Will executive recruiters and nominating committees look at your LinkedIn profile? Yes, say both Edwards and HuYoung. Social media checks mostly come into play in the research stage of a candidate search, with LinkedIn topping the list of platforms to review.

“We are always looking at LinkedIn, searching people on the Internet to see what there is about them,” confirms Edwards. “They don’t necessarily have to say on their profile that they are interested in a board role. If they are the CFO of a substantial company, any board is going to be interested. Everyone needs an audit chair – it’s not ideal to ask someone to chair right away but sometimes that’s the opportunity. If I see someone with cyber experience, they don’t need to tell me they are interested in a board position.”

Recruiters look for people who are relatively engaged, meaning they not only have a LinkedIn profile that’s reasonably up-to-date, but are commenting on posts, writing thoughtful blogs, and have been quoted in articles.

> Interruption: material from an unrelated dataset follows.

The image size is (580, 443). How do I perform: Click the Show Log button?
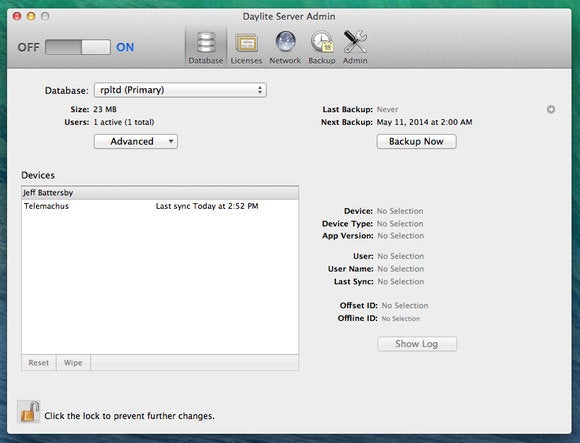point(417,344)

“We want to see a reasonable level of activity and engagement in the market; it’s a litmus test of how on top of trends they are,” says HuYoung. “If their profile is old or there’s no recent activity, we wonder how engaged they still are in the industry.”

A clean LinkedIn presence is also important, showing a level of savvy and thoughtfulness. It doesn’t look good if a candidate has multiple profiles, according to HuYoung.

Spend time on one clean profile, making it attractive and interesting. Know what story you’re trying to tell and use your LinkedIn profile to tell that story and craft your personal brand.

Spread the Word

If you’re currently looking to join a board of directors, both Edwards and HuYoung agree that the most important thing you can do is work your network.

“Tell everyone you know that you’re interested and why you’d be a good fit,” says Edwards. “Companies do their due diligence when looking for board members, but they also get referrals. It is very much of a networking process.”

For those who are not currently CEOs, Edwards recommends having a conversation with your CEO about this being a goal you want to achieve. In fact, she says, “This can be part of your development plan because this brings you the perspective of how things are done in other companies. It might not have occurred to your boss that you would be interested, but it could be a fruitful conversation. Your CEO could recommend you to a board.”

Talk to other people who are on boards and if you have good relations with an executive recruiter, let them know, too.

Make connections, share your skills and qualifications, and become expert at articulating your personal brand. In time, you’ll be pulling up a seat at the boardroom table.